** Start of Excerpt provided **
MergeTransform collapses multiple dimensions from the lower coordinate space into a single dimension in the upper coordinate space, effectively reducing the dimensionality of the tensor representation while preserving data relationships. This transform is fundamental to the :ref:`tile distribution system <ck_tile_tile_distribution>`.

..
   Original mermaid diagram (edit here, then run update_diagrams.py)

      .. mermaid::

         graph TB
             subgraph "MergeTransform: Multi-D → Linear"
** End of Excerpt provided **
** Start of Dataset entries **
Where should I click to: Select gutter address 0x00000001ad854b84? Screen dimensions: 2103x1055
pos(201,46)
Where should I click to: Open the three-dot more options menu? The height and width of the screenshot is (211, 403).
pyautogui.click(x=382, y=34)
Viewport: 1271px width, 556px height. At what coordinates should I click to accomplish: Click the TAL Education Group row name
** End of Dataset entries **
• [Given instruction] Retype the passage of the MergeTransform excerpt above between "MergeTransform collapses multiple" and "then run update_diagrams.py)", inclusive.

• [Reply]
MergeTransform collapses multiple dimensions from the lower coordinate space into a single dimension in the upper coordinate space, effectively reducing the dimensionality of the tensor representation while preserving data relationships. This transform is fundamental to the :ref:`tile distribution system <ck_tile_tile_distribution>`.

..
   Original mermaid diagram (edit here, then run update_diagrams.py)